Hal Finney wrote:

One is the apparent paucity of life and intelligence in our universe.
This was first expressed as the Fermi Paradox, i.e., where are the aliens?
As our understanding of technological possibility has grown the problem
has become even more acute. It seems likely that our descendants
will engage in tremendous cosmic engineering projects in order to take
control of the very wasteful natural processes occuring throughout space.
We don't see any evidence of that. Similarly, proposals for von Neumann
self reproducing machines that could spread throughout the cosmos at a
large fraction of the speed of light appear to be almost within reach
via nanotechnology. Again, we don't see anything like that.


So why is it that we live in a universe that has almost no observers?
Wouldn't it be more likely on anthropic grounds to live in a universe
that had a vast number of observers?

Could be that
1. It's extremely rare to have a window for biological evolution to our level. (I highly recommend
the well written basic-level but accurate and comprehensive new book called "Origins of Existence"
by Fred Adams ISBN 0-7432-1262-2 which gives a complete summary of what had to happen
for our emergence, and all the many ways how things could have gone differently, very few of which
would lead to life anything like we know it.)

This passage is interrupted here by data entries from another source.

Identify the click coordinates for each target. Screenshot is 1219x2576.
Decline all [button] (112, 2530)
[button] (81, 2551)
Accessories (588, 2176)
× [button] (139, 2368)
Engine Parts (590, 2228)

2. We're a distinguished member of the "successful evolvers in the first available window-of-opportunity"
club.


3. If you believe 1 and 2, then note that we ourselves have not yet made galactically observable construction
projects or self-replicating space-probes. Sure, we talk, but we haven't put our money where our mouth
is yet. The (few, lucky to have emerged unscathed) other intelligent lifeforms in our observable universe may
also not have done this within out lightcone (space-time horizon) of observability yet.